After that long wait, and after my disappointment at finding Peterson and Fisher's Wild America to be little more than a lengthy birding checklist mixed with a '50s travelogue, I'm not surprised that Return is merely adequate. Weidensaul is a competent but uninspired writer, someone I would have appreciated a lot more before I encountered the likes of Roger Deakin, Helen Macdonald, and Robert Macfarlane. Weidensaul's chapters tend to follow a formula, opening with him either in the thick of a wildlife refuge or approaching one by air or by car, segueing into background information and a broader topic in conservation that relates to the place in question, filled in with color quotes from naturalists and refuge biologists showing him around, before hitting with the heavy shit about how the given ecosystem has been stripped and altered and despoiled, and how perilous its future prospects are.

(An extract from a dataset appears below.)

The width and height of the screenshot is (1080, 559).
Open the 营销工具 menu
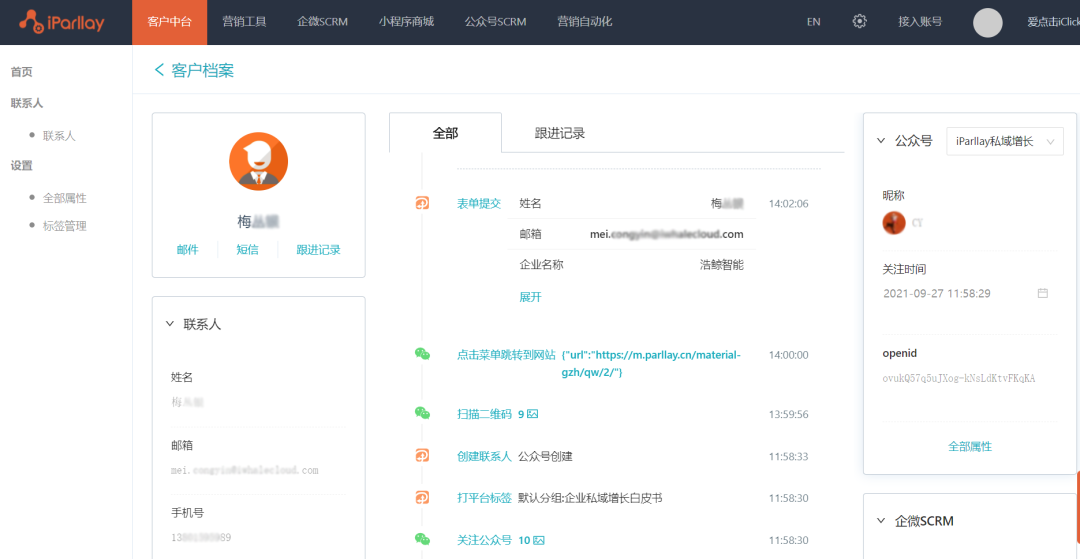[244, 22]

It's basic twenty-first century nature writing with few frills, reading like a series of National Geographic articles from back when they still published articles (so, maybe the mid-1990s?). And like magazine articles, Weidensaul's chapter-essays can't escape a tendency to reduce complex issues into a couple paragraphs, summarizing details and nuance and tricky perspectives into oblivion. A self-described rural Oregon hippie I know objected to the paragraph Weidensaul devoted to the problems of thinning stands of Western timber left packed with fuel after decades of fire-suppression and forest mismanagement -- I can only imagine he waxed glib about any number of convoluted issues in other chapters.

I'm entirely on the side of conservation, myself. Edward Abbey may have been something of a jerk, but I agree with his dictum that "compromise" between development and conservation should begin with half of all the land (and sea) set aside as wilderness. So here in our latter days of armed occupation of wildlife refuges and devious boondoggles to steal our public land for the benefit of some well-placed industry cronies, Weidensaul's doom-and-gloomsaying from the Dubya era seems almost quaint, his optimism about the future of the conservation movement sadly misplaced. All nature books seemingly have to end on that note of optimism, which gets more depressing the more time has passed since some author confidently predicted that "the tide has turned" in our (and our planet's) favor.